Intermarket Snapshot

Equity Markets Bond Yields Commodities & Crypto
DAX: 12045.38 +0.00%
FTSE: 7371.85 +0.54%
S&P 500: 2896.61 +0.81%
DJIA: 26157.06 +0.67%
US 10-yr 2.136% +0.052
Bund 10-YR -0.22% +0.036
UK 10-YR: 0.836% +0.02
JPN 10-YR: -0.125% UNCH
Oil: 52.74 -1.38%
Gold: 1338.30 +0.72%
Bitcoin: 7955.46 +4.15%
Etherium: 243.39 +5.45%

Fresh Market Headlines & Economic data:

Upcoming Potential Catalysts on the Forex Calendar:

  • BOE Saunders speaks in Southampton at 6:00 pm GMT
  • Japan M2 Money Supply at 12:50 am GMT (June 11)
  • Australia business confidence at 2:30 am GMT (June 11)
  • U.K. Claimant count & unemployment rate at 9:30 am GMT (June 11)
  • U.S. PPI at 1:30 pm GMT (June 11)

What to Watch: AUD/USD

AUD/USD 1-Hour Forex Chart
AUD/USD 1-Hour Forex Chart

We’ve got a pretty light calendar ahead, but we think the upcoming Australian business confidence data could spark some action for the Aussie.  And with Mexico avoiding tariffs from the U.S., the Greenback should have some continued lift to start the week, so that makes this technical pattern on AUD/USD one to watch.

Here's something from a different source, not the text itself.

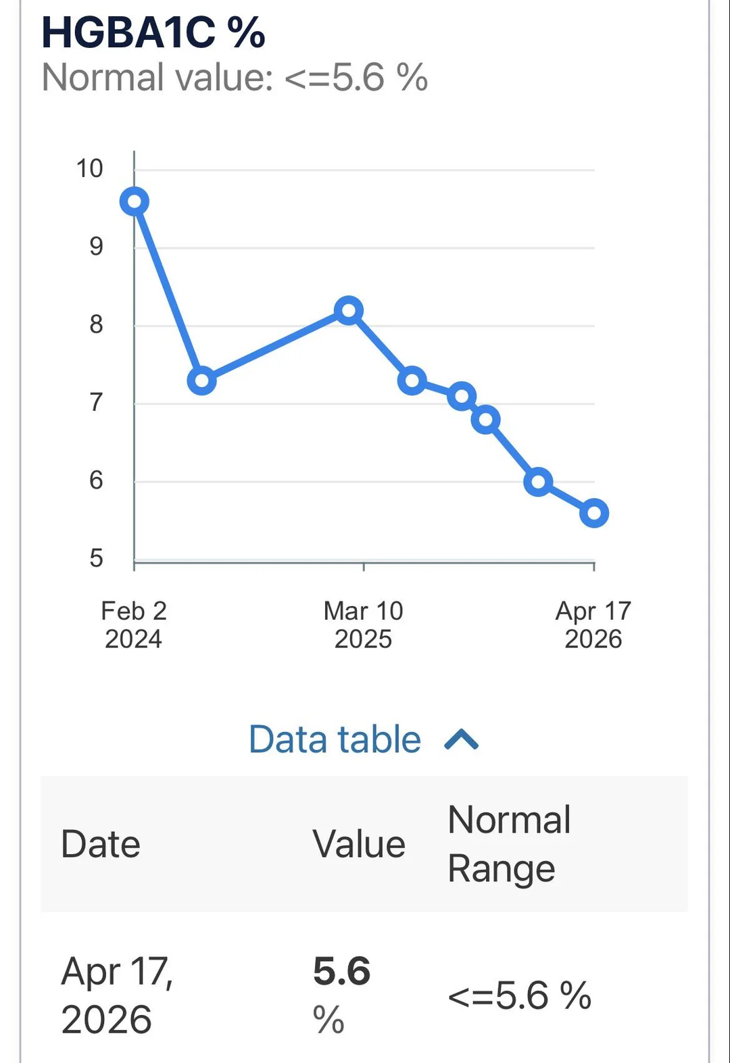
Task: Click the Date column header
Action: pyautogui.click(x=100, y=843)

On the one hour chart above of AUD/USD, we can see a double toppish pattern fully formed with that fresh leg lower in today’s trade, followed by a retest of the neckline around the 0.6970 handle. It doesn’t look like we’ll get the break during the U.S. session, but it may come during the upcoming Asia session if the business confidence data disappoints. If it does, the next support is likely the broken resistance around the 0.6935 handle, which is within the daily ATR range of around 40 – 50 pips, so this is a target we could see in the next session or two.

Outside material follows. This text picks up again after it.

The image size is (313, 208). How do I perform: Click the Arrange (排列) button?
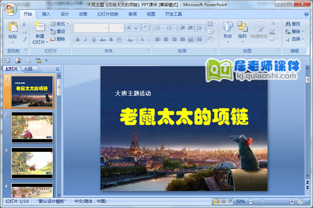click(242, 30)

For the bulls, it’ll probably take fresh trade war fears or a very positive Australian business update to get the market moving higher again, and if it’s still trading around the neckline during the event later, then this area is likely to draw in buyers of the pair with a target around the double tops. That’s also a rough one daily ATR from the neckline, so the potential R:R is acceptable for a short-term position. If the market is lower at the broken resistance area, even better as the odds that the market is ready to reverse upwards is higher given that stochastic is already showing potentially short-term oversold conditions.